**Given request**
Set the records from the line containing "Given: Open the USD column filter" through the line containing "coord(283,168)", inclusive, into a numbered list, leaving out any blank lines.
─── Data provided ───
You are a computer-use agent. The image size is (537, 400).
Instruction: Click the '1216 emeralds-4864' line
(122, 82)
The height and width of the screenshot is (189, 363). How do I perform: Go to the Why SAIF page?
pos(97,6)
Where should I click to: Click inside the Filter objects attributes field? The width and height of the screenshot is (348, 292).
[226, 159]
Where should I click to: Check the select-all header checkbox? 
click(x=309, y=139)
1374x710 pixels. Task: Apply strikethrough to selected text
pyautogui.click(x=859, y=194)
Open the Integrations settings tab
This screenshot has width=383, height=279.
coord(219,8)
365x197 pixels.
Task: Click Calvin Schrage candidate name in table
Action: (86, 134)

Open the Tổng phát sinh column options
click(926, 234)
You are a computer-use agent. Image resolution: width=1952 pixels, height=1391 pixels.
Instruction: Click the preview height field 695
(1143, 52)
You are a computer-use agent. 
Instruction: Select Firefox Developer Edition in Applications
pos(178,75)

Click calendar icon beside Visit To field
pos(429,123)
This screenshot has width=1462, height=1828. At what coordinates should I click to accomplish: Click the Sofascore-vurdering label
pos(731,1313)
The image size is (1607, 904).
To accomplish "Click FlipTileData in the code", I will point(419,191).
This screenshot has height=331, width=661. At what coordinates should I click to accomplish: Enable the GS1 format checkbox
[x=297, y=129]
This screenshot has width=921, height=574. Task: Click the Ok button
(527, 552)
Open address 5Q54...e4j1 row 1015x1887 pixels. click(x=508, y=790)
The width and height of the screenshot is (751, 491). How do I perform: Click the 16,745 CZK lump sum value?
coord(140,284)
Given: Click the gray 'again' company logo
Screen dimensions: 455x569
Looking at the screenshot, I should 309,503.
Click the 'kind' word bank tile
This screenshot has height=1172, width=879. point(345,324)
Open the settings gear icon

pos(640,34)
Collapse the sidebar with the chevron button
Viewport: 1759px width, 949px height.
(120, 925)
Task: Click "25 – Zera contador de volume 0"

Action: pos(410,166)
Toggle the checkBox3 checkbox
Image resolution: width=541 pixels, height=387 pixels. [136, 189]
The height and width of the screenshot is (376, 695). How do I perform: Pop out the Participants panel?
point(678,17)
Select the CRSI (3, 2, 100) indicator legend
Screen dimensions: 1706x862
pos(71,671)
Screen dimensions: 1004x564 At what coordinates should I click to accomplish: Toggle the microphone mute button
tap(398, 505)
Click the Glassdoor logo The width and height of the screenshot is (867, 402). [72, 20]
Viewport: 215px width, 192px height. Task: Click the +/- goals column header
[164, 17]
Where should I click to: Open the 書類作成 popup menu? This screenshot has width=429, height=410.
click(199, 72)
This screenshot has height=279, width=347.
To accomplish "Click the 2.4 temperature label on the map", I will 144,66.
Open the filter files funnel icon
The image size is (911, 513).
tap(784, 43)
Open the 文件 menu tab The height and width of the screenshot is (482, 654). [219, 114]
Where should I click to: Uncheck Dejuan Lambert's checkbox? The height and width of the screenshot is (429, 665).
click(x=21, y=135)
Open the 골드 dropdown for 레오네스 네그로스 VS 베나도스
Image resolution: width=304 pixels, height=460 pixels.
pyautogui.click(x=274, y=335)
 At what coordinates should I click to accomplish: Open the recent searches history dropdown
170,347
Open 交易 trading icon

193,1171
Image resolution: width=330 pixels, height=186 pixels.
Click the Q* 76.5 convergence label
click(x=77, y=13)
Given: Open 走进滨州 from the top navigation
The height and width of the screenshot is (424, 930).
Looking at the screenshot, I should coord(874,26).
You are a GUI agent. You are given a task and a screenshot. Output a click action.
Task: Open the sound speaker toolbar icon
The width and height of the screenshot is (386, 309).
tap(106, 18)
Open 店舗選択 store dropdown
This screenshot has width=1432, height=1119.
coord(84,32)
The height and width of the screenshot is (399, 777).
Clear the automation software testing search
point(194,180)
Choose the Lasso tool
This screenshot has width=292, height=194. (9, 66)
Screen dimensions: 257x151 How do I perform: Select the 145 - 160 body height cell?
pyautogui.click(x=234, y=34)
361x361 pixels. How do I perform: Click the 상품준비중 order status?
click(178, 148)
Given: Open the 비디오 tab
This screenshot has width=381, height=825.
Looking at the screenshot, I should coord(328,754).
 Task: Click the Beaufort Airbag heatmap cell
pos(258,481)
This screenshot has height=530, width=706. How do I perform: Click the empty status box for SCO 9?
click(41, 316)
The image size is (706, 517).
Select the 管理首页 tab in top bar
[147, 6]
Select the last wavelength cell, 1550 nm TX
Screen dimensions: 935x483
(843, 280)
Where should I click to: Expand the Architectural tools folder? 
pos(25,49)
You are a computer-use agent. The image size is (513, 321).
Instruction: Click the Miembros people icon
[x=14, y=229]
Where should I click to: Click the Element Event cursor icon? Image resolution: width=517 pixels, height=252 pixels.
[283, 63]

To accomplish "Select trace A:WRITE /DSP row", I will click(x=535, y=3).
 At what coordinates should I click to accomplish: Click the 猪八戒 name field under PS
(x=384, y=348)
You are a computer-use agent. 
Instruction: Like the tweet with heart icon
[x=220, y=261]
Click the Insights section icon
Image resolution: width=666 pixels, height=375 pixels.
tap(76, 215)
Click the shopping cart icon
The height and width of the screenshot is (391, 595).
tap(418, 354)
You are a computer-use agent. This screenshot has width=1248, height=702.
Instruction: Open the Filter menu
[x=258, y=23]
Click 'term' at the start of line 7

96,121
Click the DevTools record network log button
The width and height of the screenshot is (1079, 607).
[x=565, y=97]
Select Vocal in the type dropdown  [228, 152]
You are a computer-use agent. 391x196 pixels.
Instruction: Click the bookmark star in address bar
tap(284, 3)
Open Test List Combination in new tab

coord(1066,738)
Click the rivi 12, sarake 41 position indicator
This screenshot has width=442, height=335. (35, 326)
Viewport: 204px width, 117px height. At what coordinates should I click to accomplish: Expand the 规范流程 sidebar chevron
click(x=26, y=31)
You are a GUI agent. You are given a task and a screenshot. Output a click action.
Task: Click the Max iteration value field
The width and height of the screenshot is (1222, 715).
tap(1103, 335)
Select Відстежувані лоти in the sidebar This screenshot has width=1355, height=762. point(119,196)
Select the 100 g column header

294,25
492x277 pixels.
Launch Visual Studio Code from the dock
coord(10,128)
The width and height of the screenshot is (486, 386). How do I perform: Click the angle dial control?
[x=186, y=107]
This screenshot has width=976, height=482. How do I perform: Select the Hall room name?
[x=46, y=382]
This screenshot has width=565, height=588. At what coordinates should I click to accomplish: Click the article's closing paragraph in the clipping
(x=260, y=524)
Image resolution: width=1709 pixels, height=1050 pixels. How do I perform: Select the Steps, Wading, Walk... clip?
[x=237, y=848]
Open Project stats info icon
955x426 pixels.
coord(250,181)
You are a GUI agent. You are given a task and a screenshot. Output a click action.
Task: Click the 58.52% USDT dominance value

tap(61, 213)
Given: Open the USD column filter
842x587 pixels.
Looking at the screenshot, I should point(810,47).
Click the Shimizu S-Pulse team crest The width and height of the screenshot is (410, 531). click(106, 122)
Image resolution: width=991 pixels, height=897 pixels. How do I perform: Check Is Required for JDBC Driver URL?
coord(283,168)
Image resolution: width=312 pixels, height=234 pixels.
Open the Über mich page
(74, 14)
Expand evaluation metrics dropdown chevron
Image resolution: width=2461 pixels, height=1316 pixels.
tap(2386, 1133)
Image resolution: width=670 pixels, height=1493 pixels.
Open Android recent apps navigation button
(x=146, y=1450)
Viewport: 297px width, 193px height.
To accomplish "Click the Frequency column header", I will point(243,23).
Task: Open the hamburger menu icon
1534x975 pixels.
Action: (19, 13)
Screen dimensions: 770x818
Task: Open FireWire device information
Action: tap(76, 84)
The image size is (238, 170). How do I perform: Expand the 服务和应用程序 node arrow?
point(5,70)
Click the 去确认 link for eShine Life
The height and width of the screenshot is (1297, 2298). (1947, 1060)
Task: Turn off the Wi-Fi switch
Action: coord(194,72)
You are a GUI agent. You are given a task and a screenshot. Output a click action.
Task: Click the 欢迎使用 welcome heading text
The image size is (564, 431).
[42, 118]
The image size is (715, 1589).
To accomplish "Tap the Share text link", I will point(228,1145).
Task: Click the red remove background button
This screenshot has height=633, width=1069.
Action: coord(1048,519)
───
**Task output**
1. Given: Open the USD column filter
2. 842x587 pixels.
3. Looking at the screenshot, I should point(810,47).
4. Click the Shimizu S-Pulse team crest The width and height of the screenshot is (410, 531). click(106, 122)
5. Image resolution: width=991 pixels, height=897 pixels. How do I perform: Check Is Required for JDBC Driver URL?
6. coord(283,168)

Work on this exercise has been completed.